The ordinary costume for a girl her age was a loose red dress. By the time Joan arrived in the court of the Dauphin she had undergone a complete transformation from farm girl to leader of men. She cut her hair in to the bowl cut worn by soldiers and put off the red dress for a soldier's costume. The change was not purely cosmetic. We know that growing hair and cutting hair as a vow to the Almighty has a long biblical history. Even today there are modern sects who neither shave nor cut their hair and whose women cover their hair so no outsider may see it. Hair is powerful and sexual. To drain Samson of his strength Delilah cuts his hair. To protect his soldiers from the enemy's grasp Alexander the Great,commanded that all his soldiers have military haircuts and shaven chins. In the sixties growing hair long was the youth anti-war protest against a status quo it had not created.

Donning man's clothing was expressly forbidden in Deuteronomy; it is as an abomination.

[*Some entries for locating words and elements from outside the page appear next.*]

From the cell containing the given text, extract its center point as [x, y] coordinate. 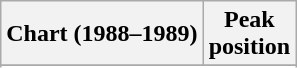
Chart (1988–1989) [102, 34]
Peakposition [249, 34]
Return the (X, Y) coordinate for the center point of the cell that contains the specified text.  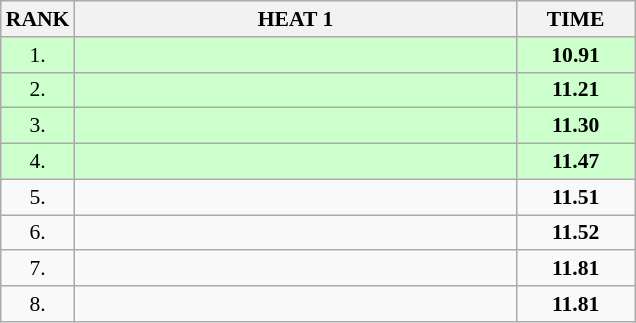
10.91 (576, 55)
RANK (38, 19)
2. (38, 90)
6. (38, 233)
11.21 (576, 90)
11.51 (576, 197)
11.30 (576, 126)
8. (38, 304)
1. (38, 55)
3. (38, 126)
4. (38, 162)
11.52 (576, 233)
7. (38, 269)
5. (38, 197)
TIME (576, 19)
HEAT 1 (295, 19)
11.47 (576, 162)
From the cell containing the given text, extract its center point as [X, Y] coordinate. 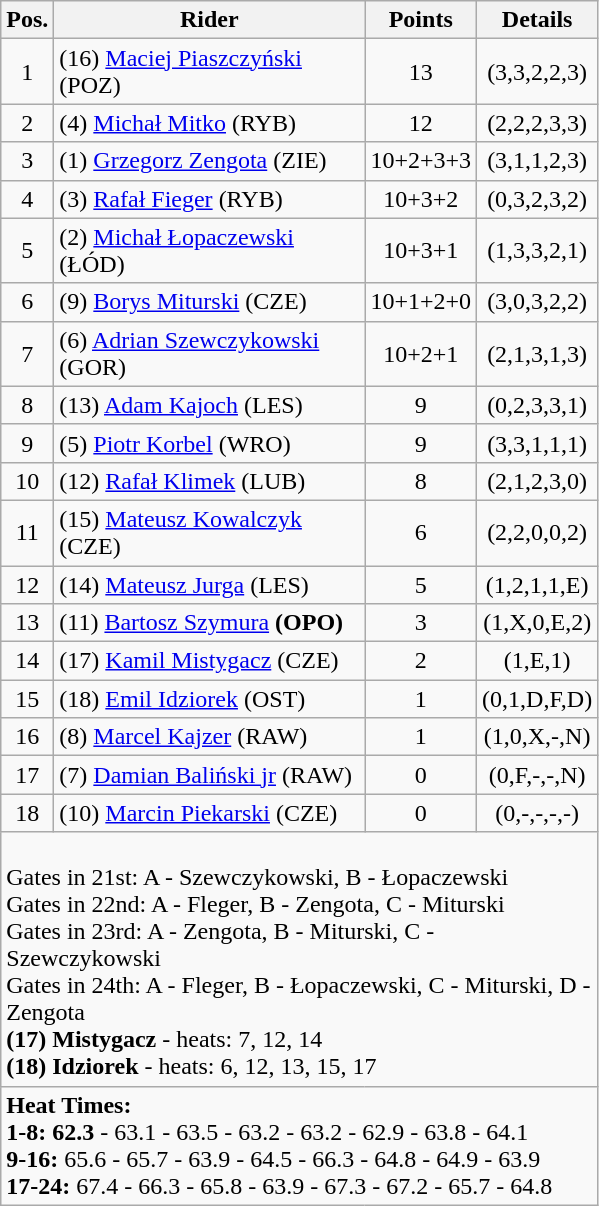
(5) Piotr Korbel (WRO) [210, 443]
(1,X,0,E,2) [538, 623]
4 [28, 199]
10+2+3+3 [421, 161]
10+3+1 [421, 250]
(12) Rafał Klimek (LUB) [210, 481]
10+2+1 [421, 354]
Rider [210, 20]
14 [28, 661]
(3,0,3,2,2) [538, 302]
18 [28, 813]
(2,1,2,3,0) [538, 481]
11 [28, 532]
(0,1,D,F,D) [538, 699]
(2,1,3,1,3) [538, 354]
(6) Adrian Szewczykowski (GOR) [210, 354]
10+1+2+0 [421, 302]
(10) Marcin Piekarski (CZE) [210, 813]
(4) Michał Mitko (RYB) [210, 123]
(3,3,2,2,3) [538, 72]
Details [538, 20]
(2) Michał Łopaczewski (ŁÓD) [210, 250]
(1) Grzegorz Zengota (ZIE) [210, 161]
(3,1,1,2,3) [538, 161]
(13) Adam Kajoch (LES) [210, 405]
(7) Damian Baliński jr (RAW) [210, 775]
(11) Bartosz Szymura (OPO) [210, 623]
(1,0,X,-,N) [538, 737]
(0,2,3,3,1) [538, 405]
(9) Borys Miturski (CZE) [210, 302]
(3,3,1,1,1) [538, 443]
10+3+2 [421, 199]
(1,2,1,1,E) [538, 585]
16 [28, 737]
(1,E,1) [538, 661]
(2,2,2,3,3) [538, 123]
(0,-,-,-,-) [538, 813]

Joan insisted that her voices had commanded her to wear the uniform of a soldier. She was being obedient to God. It is this point that the Grand Inquisitor holds fast over and over again. Joan is not being obedient to to the Church. Joan thought God and the Church were the same thing. The learned clerics who condemned her knew better. Why was wearing men's clothing such a crime? Sumptuary laws have been with us forever. They are intended to keep the inferiors in their place. If a slave wore a toga with a stripe he might be taken for a senator.